No Project associated with this Finding

This project was implemented to demonstrate a pilot monitoring program for evaluation of nearshore clarity metrics identified by the Lake Tahoe Nearshore Monitoring and Evaluation Framework. That framework recommended a minimum of four contiguous nearshore surveys each year to assess spatiotemporal patterns in turbidity, light transmissivity, and chlorophyll-a fluorescence.

Nearshore turbidity is used as an existing TRPA threshold standard, which requires that measurements show less than 1 NTU (or less than 3 NTU in regions of stream influence). No single value of turbidity measured along the approximately seven-meter depth contour was greater than 0.999 NTU. The lowest single turbidity value measured was less than 0.081 NTU. These measurements were necessarily conducted during non-storm periods, however, so nearshore monitoring closer to outfall points during storm runoff events would likely yield values exceeding 1 NTU.

Spatial patterns in nearshore turbidity were evaluated by plotting interquartile ranges from the five monitoring circuits by distance sequentially around the nearshore. Regionally, though not consistently, nearshore turbidity was found to range highest near urban areas along the south shore, the northeast shore and the northwest shore of Lake Tahoe.

Transmissivity measurements were moderately correlated with turbidity (r = -0.43), and spatial patterns were similar, with the exception that the west shore of the lake showed more variability and lower clarity conditions than were assessed from turbidity measurements.

Chlorophyll fluorescence was weakly correlated with transmissivity (r = 0.02), but there was no apparent direct correlation with turbidity.

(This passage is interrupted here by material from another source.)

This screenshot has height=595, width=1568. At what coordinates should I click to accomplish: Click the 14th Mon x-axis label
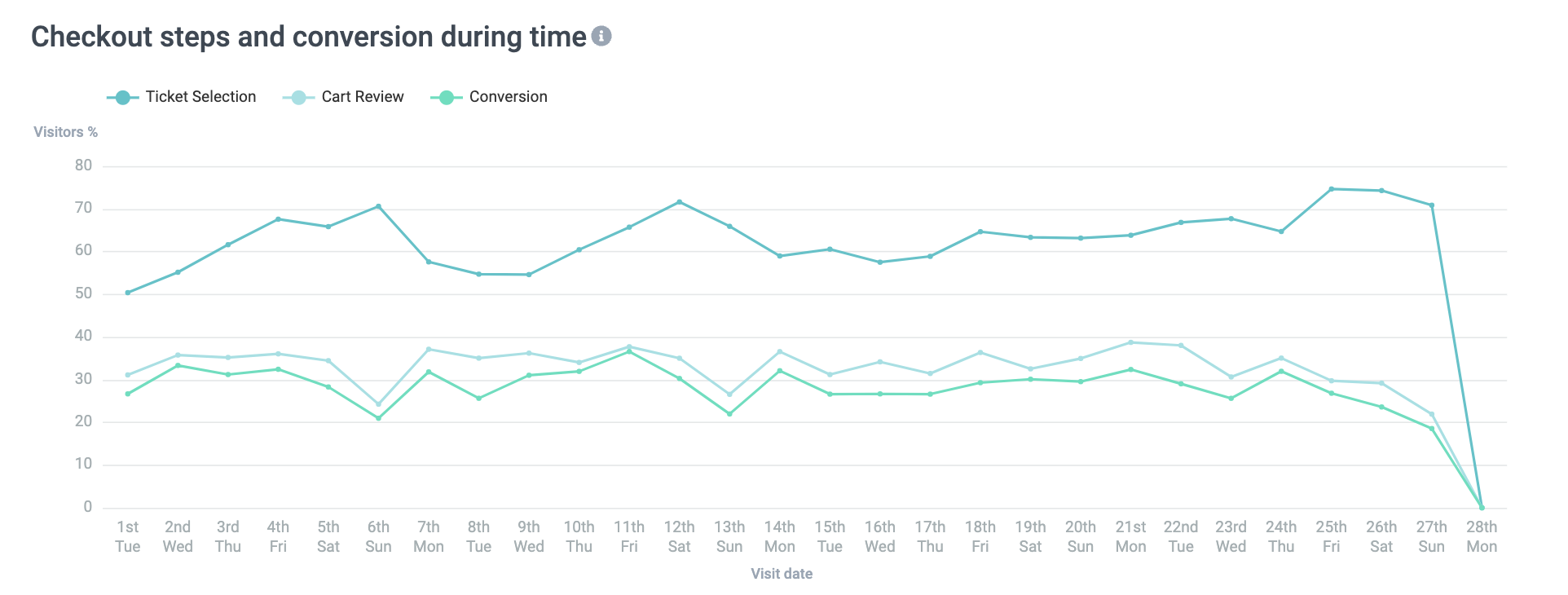[779, 536]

A regression of watershed cumulative percent impervious cover density versus average turbidity over corresponding nearshore sections was relatively weak (R2 = 0.214). Further examination of this relationship, including better delineation of landscape features and nearshore factors is recommended. This may benefit from development of models of the nearshore that incorporate important processes, such as hydrodynamic patterns, and localized features, such as stream inputs, stormwater outfalls and substrate composition.